Ik kan op dit moment niet zeggen welke controleplannen de inspectie heeft. Ik vertrouw er ten volle op dat de inspectie ervoor zal zorgen dat zij er op de een of andere manier achter komt. Wij moeten ons wel realiseren wie daar aan boord is en wie dat eventueel zou willen doen. Dat is in de eerste plaats de abortusarts dokter Gomperts. Zij weet beter dan wie ook dat, wanneer zij dat zonder vergunning zou doen, het helemaal afgelopen is met haar activiteiten op dit gebied. Ik heb begrepen dat zij van plan is om na Ierland naar ontwikkelingslanden te gaan. Het schiet natuurlijk niet op wanneer je jezelf de gevangenis indraait. Zij is op het ministerie geweest en heeft met mijn ambtenaren gesproken. Zij is er zeer van overtuigd geraakt dat het plegen van een strafbaar feit daadwerkelijk zal worden gevolgd door de daarbijbehorende straffen.

Overigens zijn de dames aan boord daar op uitnodiging van Ierse vrouwen van een beweging of actiegroep die vecht voor een betere abortusregeling in Ierland. Zij hebben dokter Gomperts en de haren verzocht naar Ierland te komen om hun wensen te ondersteunen.

Mevrouw Ross-van Dorp (CDA):

De container op de abortusboot is echt ingericht op het uitvoeren van abortussen. Wij hebben dat op televisie kunnen zien. Zij zijn vertrokken met het oogmerk abortussen uit te voeren. Ik heb al eerder gevraagd of u die abortuscontainer ziet als een kliniek, als er überhaupt een vergunning kan worden verleend op grond van de Wet afbreking zwangerschap? Kan dat worden gecontroleerd? Dat moet de inspectie doen, die onder uw verantwoordelijkheid valt. Heeft u de inspectie opdracht gegeven om te kijken of dat volgens Nederlandse wet- en regelgeving gebeurt?

Minister Borst-Eilers:

Uiteraard heb ik die opdracht gegeven. Er is afgesproken dat de inspectie na terugkomst van de boot uit Ierland dat onderzoek kan uitvoeren.

Mevrouw Ross-van Dorp (CDA):

Na terugkomst van de boot uit Ierland? Ik ben benieuwd wat men in Ierland gaat doen. Men ging ernaar toe om abortussen uit te voeren.

Minister Borst-Eilers:

Neen, zoals u op televisie heeft kunnen zien en horen, heeft men voor Ierland een heel programma van voorlichting, ondersteuning van die vrouwenbeweging en dergelijke. Men weet dat men zonder vergunning geen zwangerschap kan afbreken.
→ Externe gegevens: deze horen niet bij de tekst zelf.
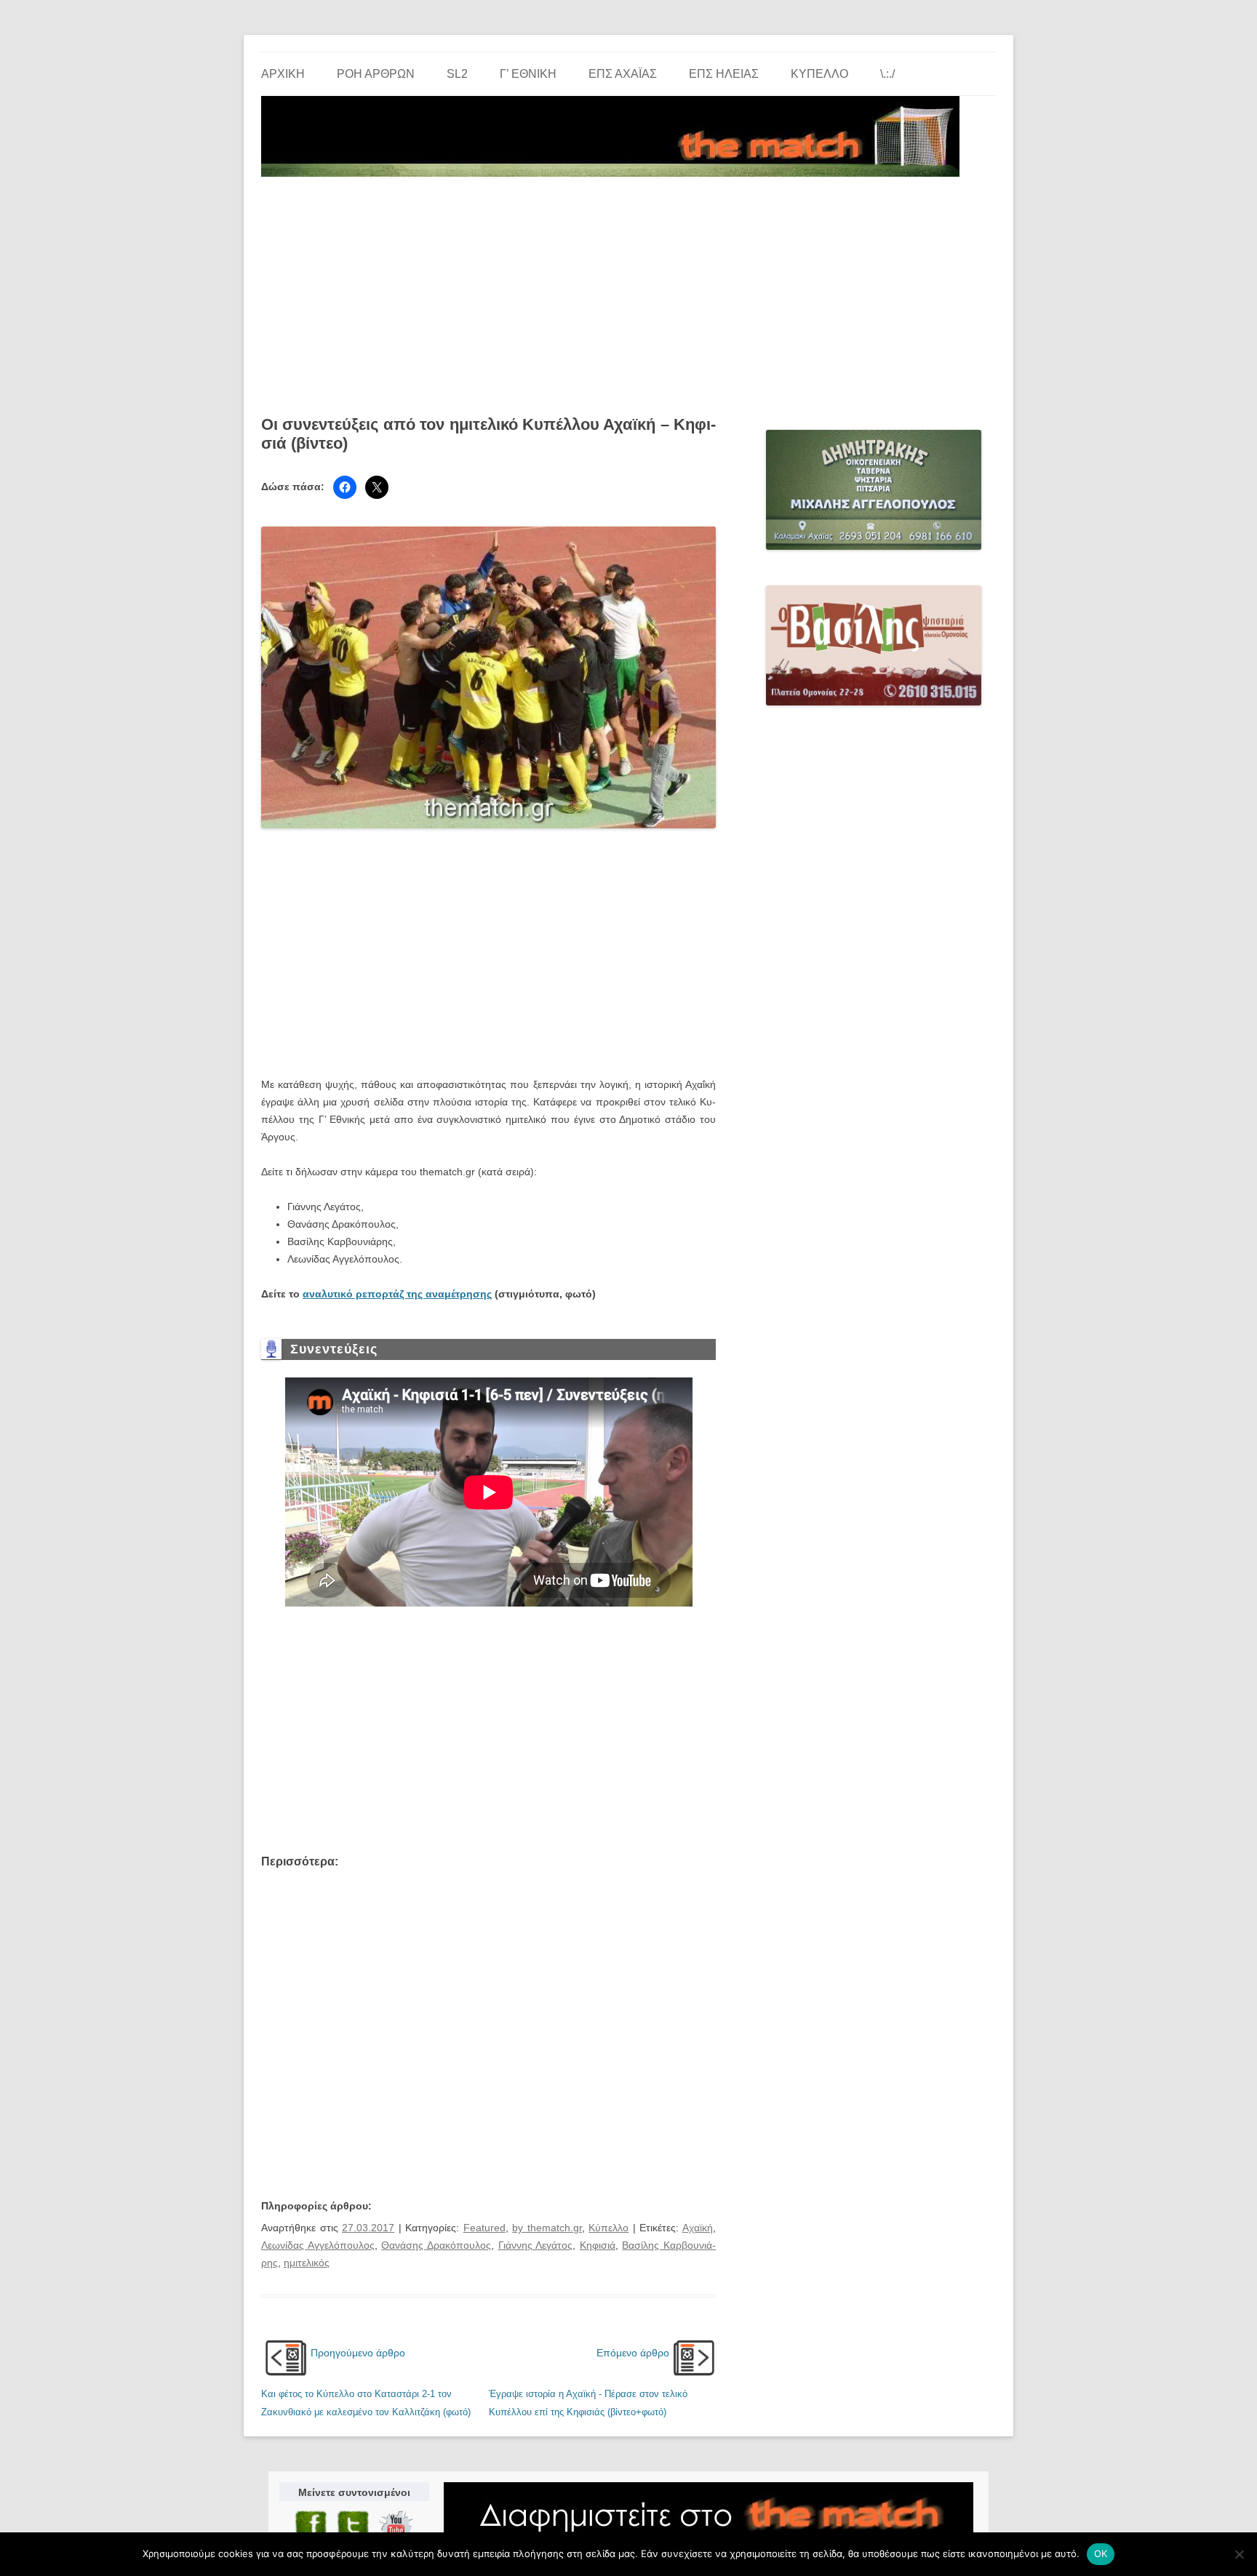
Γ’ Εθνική (528, 74)
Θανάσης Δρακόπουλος (436, 2245)
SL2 (457, 74)
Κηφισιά (597, 2245)
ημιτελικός (307, 2262)
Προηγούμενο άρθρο (358, 2353)
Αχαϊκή (697, 2227)
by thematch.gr (547, 2227)
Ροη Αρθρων (376, 74)
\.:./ (887, 74)
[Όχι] (1239, 2554)
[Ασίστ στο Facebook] (344, 487)
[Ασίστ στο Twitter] (376, 487)
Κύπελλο (819, 74)
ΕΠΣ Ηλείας (724, 74)
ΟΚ (1101, 2553)
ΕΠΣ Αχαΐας (622, 74)
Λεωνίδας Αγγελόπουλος (318, 2245)
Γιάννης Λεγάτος (535, 2245)
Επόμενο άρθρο (632, 2353)
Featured (484, 2227)
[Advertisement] (628, 291)
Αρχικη (283, 74)
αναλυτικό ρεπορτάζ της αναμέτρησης (397, 1294)
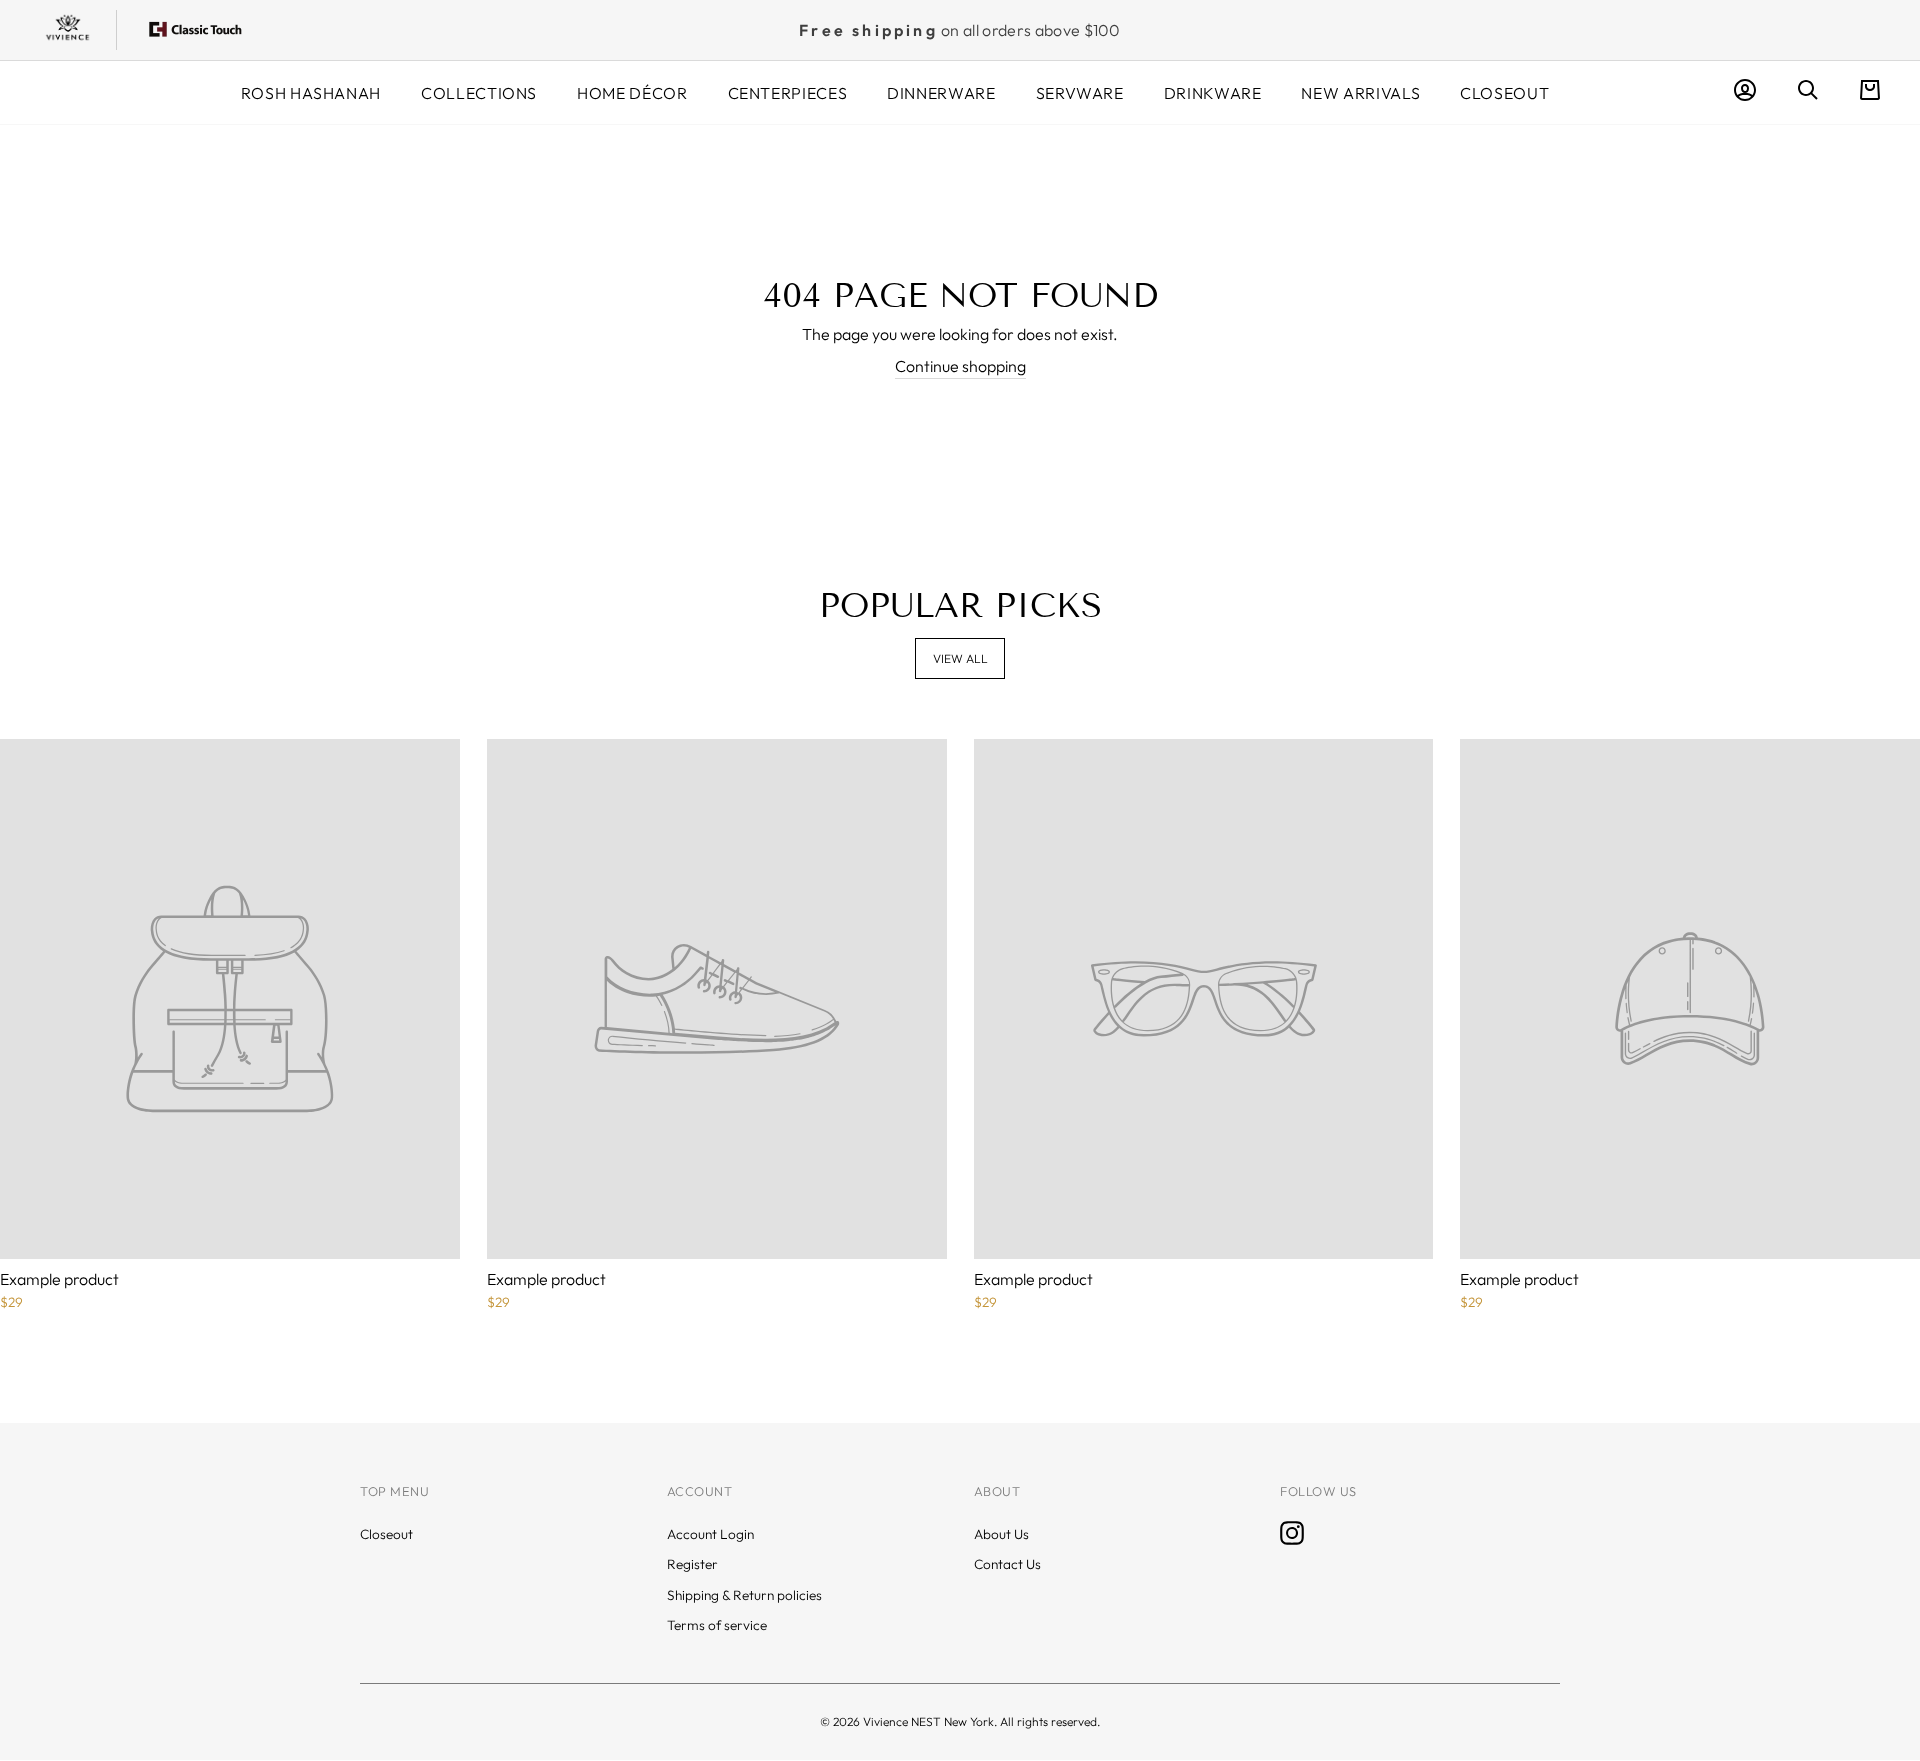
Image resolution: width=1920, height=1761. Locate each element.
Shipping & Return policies (744, 1595)
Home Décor (632, 93)
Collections (479, 93)
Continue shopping (960, 366)
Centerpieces (788, 93)
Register (692, 1564)
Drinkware (1213, 93)
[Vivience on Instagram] (1292, 1533)
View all (960, 658)
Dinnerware (941, 93)
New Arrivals (1360, 93)
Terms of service (717, 1625)
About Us (1001, 1534)
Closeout (1504, 93)
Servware (1080, 93)
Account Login (710, 1534)
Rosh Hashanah (311, 93)
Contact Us (1007, 1564)
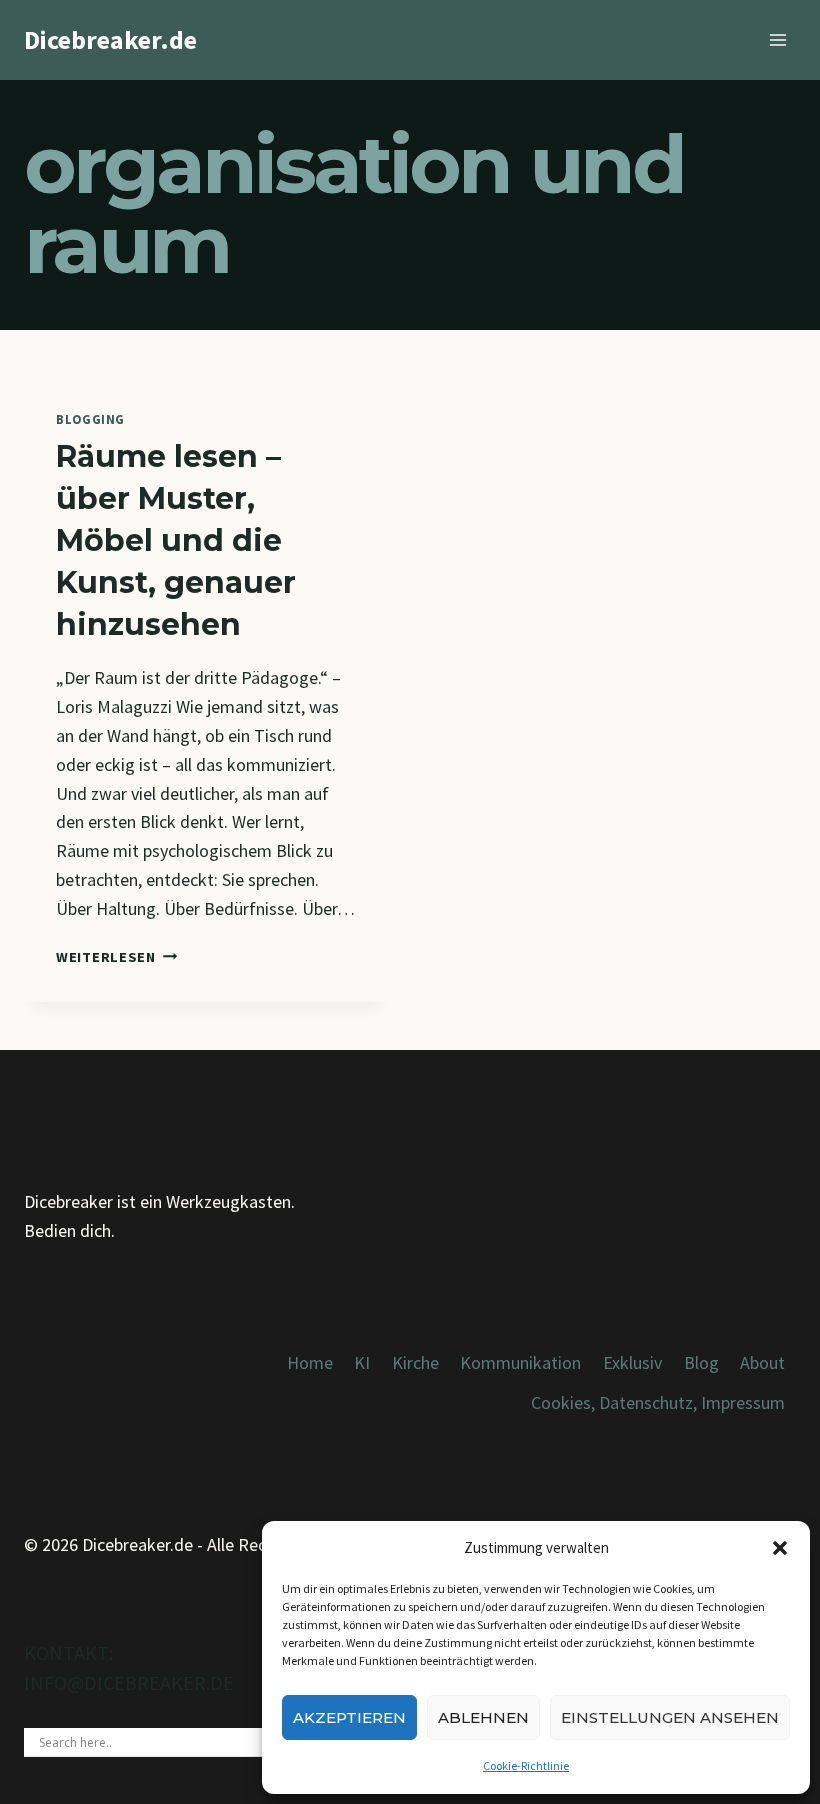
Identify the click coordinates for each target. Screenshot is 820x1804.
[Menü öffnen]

Mevrouw Ross vroeg naar het imago van Nederland. Ik kan mij er iets bij voorstellen dat men naar Ierland vaart om daar een actie van bepaalde vrouwen te ondersteunen. In Ierland kan geen abortus plaatsvinden tenzij het leven van de moeder in gevaar is, maar Ierse vrouwen maken ruimschoots gebruik van de mogelijkheid om naar Engeland te gaan en daar de zwangerschapsafbreking te ondergaan. Ik ben in ieder geval nog niet overtuigd geraakt van de behoefte aan Nederlandse activiteiten op dat gebied.

Minister Korthals:

Voorzitter. Zodra blijkt dat men zonder vergunning overgaat tot het verrichten van abortus, kunnen degenen die dat doen worden gestraft met een gevangenisstraf van vierenhalf jaar, zo staat in artikel 296 van het Wetboek van Strafrecht. Voor bijzondere gevallen, bijvoorbeeld wanneer de vrouw komt te overlijden, geldt een straf van zes jaar. Wanneer het gebeurt zonder toestemming van de vrouw kan die straf zelfs oplopen tot een maximum van twaalf jaar. Op het moment dat er enige aanwijzing is dat er sprake zal zijn van strafbare feiten zal er een onderzoek plaatsvinden op het schip, natuurlijk pas wanneer het schip is teruggekeerd in Nederland. Op zee valt er verder niets aan te doen.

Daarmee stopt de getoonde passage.